I do have a long history in drumming with treating the drums as a musical instrument – not just a noisy timekeeper. I have been blessed in the music industry as others have recognized that. The album is full of sections where there is no drumming at all to let the music breathe – plus many sections of quiet drumming, like the Barrios guitar piece on YouTube. 
I have also written more than 60 songs – every note, every harmony - with my band Tourniquet. This includes parts for violin and cello. Our band has been described as “Beethoven Meets Frankenstein”, which is endearing to our fans but maybe not on a classical forum! I have the utmost respect for the composers I love, which are many – I apologize for offending anyone – thanks for checking it out anyways!


----------



## Aramis

> My goal was to match the intensity of the piece.


You failed to do it - your playing totally missed romantic expression of this music. Wild doesn't equal primitive.

Besides, why are you playing with recording instead of real pianist (correct me if I'm wrong)? No cooperation between real musicans = no good effects.

Uhm, and did I mention that solo piano music of this quality can be only ruined with addition of rock drummer?


----------



## David58117

Even as a drummer, I gotta agree with the others - it's not just blind aggression, there's so much more to the music than that. It's not anything against you, just the piano has the potential for so much more expressiveness than a drum kit...someone banging over it kinda loses the point. 

So nice drum kit, good recording quality, great drumming, but not a fan of drumming along to classical music.


----------



## tedk

This version of the etude - volume wise - stays within a very narrow range. There are slight volume nuances to the piano track, and they are followed on drums very closely. There is also "relative volume" issues depending on where on the piano the piece is at - midrange keys "sound" slightly louder than the lower keys for example. It's not just the variance in how hard a drum or cymbal is struck. It is also which drum or cymbal is being struck at any given second. The lows of the piano are matched with like lower toms, etc. I suspect only drummers - and not just any drummers - could recognize this.

Like all the music on the CD, I hear and know every single note of every track. It may sound to you like just bashing, but to those that can get past the notion of drumming to classical pieces, it's very musical. I'm certainly not suggesting it's for everyone though. If you want a simple clear-cut example of following nuances, I also did The Overture to the Marriage of Figaro. As you can hear, there are loud parts, quiet parts, and parts where I felt there should be no drumming to let the music come through. Also, on the Barrios youTube track, I used special drumsticks that are much quieter and give a different sound that fits better with the classical guitar. The guitarist on that is Denis Azabagic, who has heard the final version and really enjoyed it… He's a world class guitarist if you are possibly unaware of him.

BTW - I have heard several other drummers release tracks of "drumming to classical music" and was myself not too thrilled. I could tell immediately they did not have a real understanding of the music and were not hardcore classical aficionados in any way.

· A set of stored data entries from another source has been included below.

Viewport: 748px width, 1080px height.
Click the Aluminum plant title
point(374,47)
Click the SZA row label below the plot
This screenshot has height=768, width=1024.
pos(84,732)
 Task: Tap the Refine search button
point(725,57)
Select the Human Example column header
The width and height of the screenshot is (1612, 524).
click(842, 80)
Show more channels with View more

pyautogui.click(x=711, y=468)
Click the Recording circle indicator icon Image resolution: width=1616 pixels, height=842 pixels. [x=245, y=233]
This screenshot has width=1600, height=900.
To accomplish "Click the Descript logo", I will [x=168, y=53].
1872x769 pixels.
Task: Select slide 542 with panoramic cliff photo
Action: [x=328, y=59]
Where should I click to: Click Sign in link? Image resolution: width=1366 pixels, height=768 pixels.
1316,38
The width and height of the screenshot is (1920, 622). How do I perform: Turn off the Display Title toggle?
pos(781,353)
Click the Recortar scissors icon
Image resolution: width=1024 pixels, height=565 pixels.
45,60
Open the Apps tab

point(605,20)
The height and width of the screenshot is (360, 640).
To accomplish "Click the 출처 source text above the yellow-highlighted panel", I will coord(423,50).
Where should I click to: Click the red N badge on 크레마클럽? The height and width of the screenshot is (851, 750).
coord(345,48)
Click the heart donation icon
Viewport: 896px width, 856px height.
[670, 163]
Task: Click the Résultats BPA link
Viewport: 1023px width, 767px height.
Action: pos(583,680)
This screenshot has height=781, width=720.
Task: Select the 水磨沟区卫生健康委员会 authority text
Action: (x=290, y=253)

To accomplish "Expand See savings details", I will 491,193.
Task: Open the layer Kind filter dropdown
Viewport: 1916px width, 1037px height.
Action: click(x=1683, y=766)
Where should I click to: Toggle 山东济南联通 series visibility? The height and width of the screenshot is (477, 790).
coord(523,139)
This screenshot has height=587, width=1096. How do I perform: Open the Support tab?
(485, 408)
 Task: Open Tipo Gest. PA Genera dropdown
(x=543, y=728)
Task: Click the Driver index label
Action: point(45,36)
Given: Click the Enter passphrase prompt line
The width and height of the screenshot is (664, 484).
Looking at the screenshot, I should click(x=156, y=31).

The one comment that I can truly appreciate is "not a fan of drumming along to classical music" - that makes sense and as I said before - I respect that. It is interesting for me to hear how others react to this and I enjoy reading ALL the comments!

FIGARO - http://tourniquet.bandcamp.com/track/mozart-overture-to-the-marriage-of-figaro


----------



## Rasa

Since aparently the discussion in the other thread stopped short, copypasta



> My goal was to match the intensity of the piece.


I'm afraid that from a pianistic perspective, you're not even close. This an étude of quite high technical difficulty. Often enough you match the pianists subdivision on drums, which is very fast 16th notes. Except the pianist has to play different keys, have enourmous finger strenght and control to give an accent on every 1st of 4, control the movements of his arm, master the jumps, have a pin-point pivot (dim 7 progressions) and so on and so on. On top of mastering the technical aspects, it still comes to taking all those aspect and mold them into musical phrases, and THEN playing it with intensity.

I guess that while I recognise the effort, it doesn't in any way match up to what the track you're playing to is doing.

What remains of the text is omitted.